[Please note that there’s a poll at the end of the post! You may need to turn off tracking protection to see it.]
1. Why do you believe what you believe? What would change your mind?
I think that frowning on people who have more than one concurrent sex partner, while accepting as normal that people may have multiple relationships of a different kind (e.g. multiple friends), implicitely demands that one single person should be able to sexually fulfill (and achieve fulfilment from ) a single person, even if they do have sexual desires that do not completely match. We do not require one single friend to be the ultimate games companion, a good conversationalist, a good listener, etc. and we take it as normal that different friends have their roles and that does not make them competitors. Why not with sex? Demanding one single sexual partner ends up exagerating the importance of sex in the relationship, since that partner has to be the sole recipient or purveyor of all the myriad romantic and sexual expectations one has, and paradoxically leads to a more sex-obsessed society. I would change my mind if a proper study showed that, on average, polyamorous people are significantly less pleased (romantically/sexually) with their situation than properly matched (social economic status, etc.) monogamic controls.
2a.
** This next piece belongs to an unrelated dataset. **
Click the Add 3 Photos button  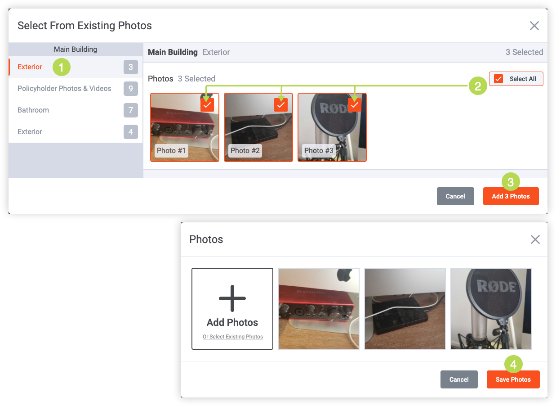pos(511,196)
A polyamorous person hates their partner’s other partner (their metamour). In a healthy relationship, what would happen next?
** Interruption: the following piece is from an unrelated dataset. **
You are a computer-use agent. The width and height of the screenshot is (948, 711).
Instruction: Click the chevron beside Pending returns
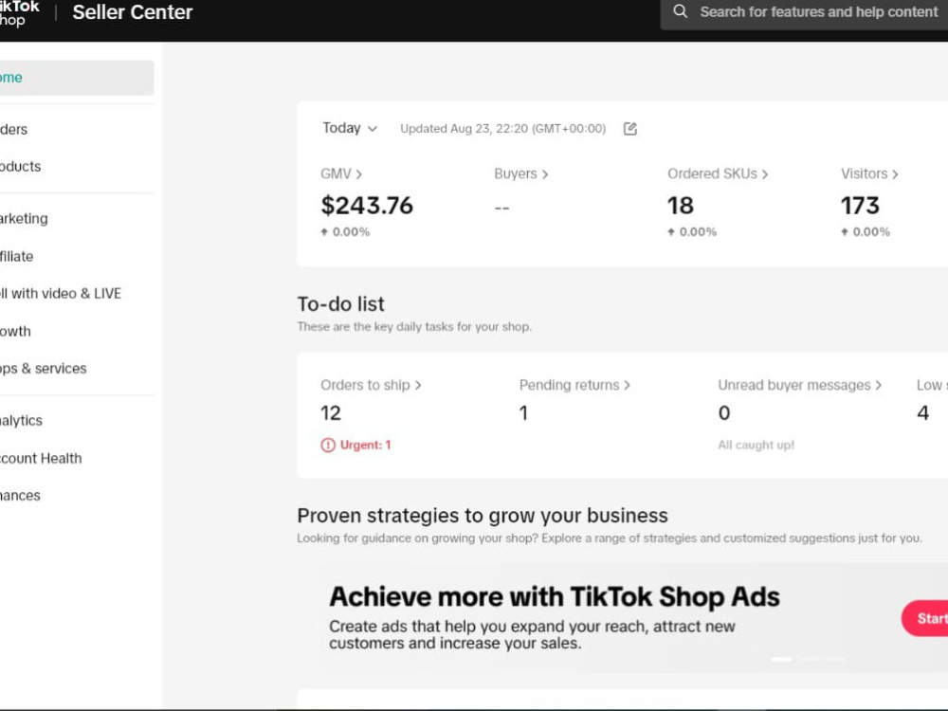tap(627, 385)
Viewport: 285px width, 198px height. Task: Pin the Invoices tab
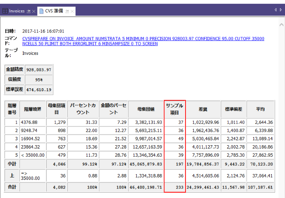coord(28,11)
Not a big problem: they would arrange their schedules so that the conflicting members of the relationship did not have to meet.
2b. A polyamorous person has a date scheduled with their primary partner, but their secondary partner is in the hospital with an emergency and needs support. In a healthy relationship, what would happen next?
The same that happens when some other emergency (an unexpected work meeting, a parent falling sick, etc.) happens to a monogamous couple: the emergency takes precedence, but care must be taken to ensure that this is a one-time thing and that the primary partner doe snot end up being repeatedly neglected due to freuqent “emergencies”. If “emergencies” become frequent enough to derail commitments with the partner, that is a sign that something is wrong with the time-management or with the worth that the person assigns to the relationship. This is the same regardless of the nature of the relationship or of the “emergency”.
3. What would happen if 90% of people in a society were polyamorous?
Hollywood/TV dramas would either (on the lower end) focus on exaggerated tales of jealousy or (on the higher end) stop being focussed on romantic triangles,etc. and would probably start focussing on less-escapist, but more socially relevant storylines regarding care for people-as-people rather than people-as-“wish-fulfilment-romantic-fantasies”. I expect the circle-of-concern of most people would also expand and lead to a more caring society.
Marriage law would lose its underpinnings and be substituted by flexible contracts involving domestic partnerships with no limits regarding number of people, gender, etc. This would be a good thing because it would decouple the state from people’s most intimate decisions and would definitely get governments out of people’s bedrooms.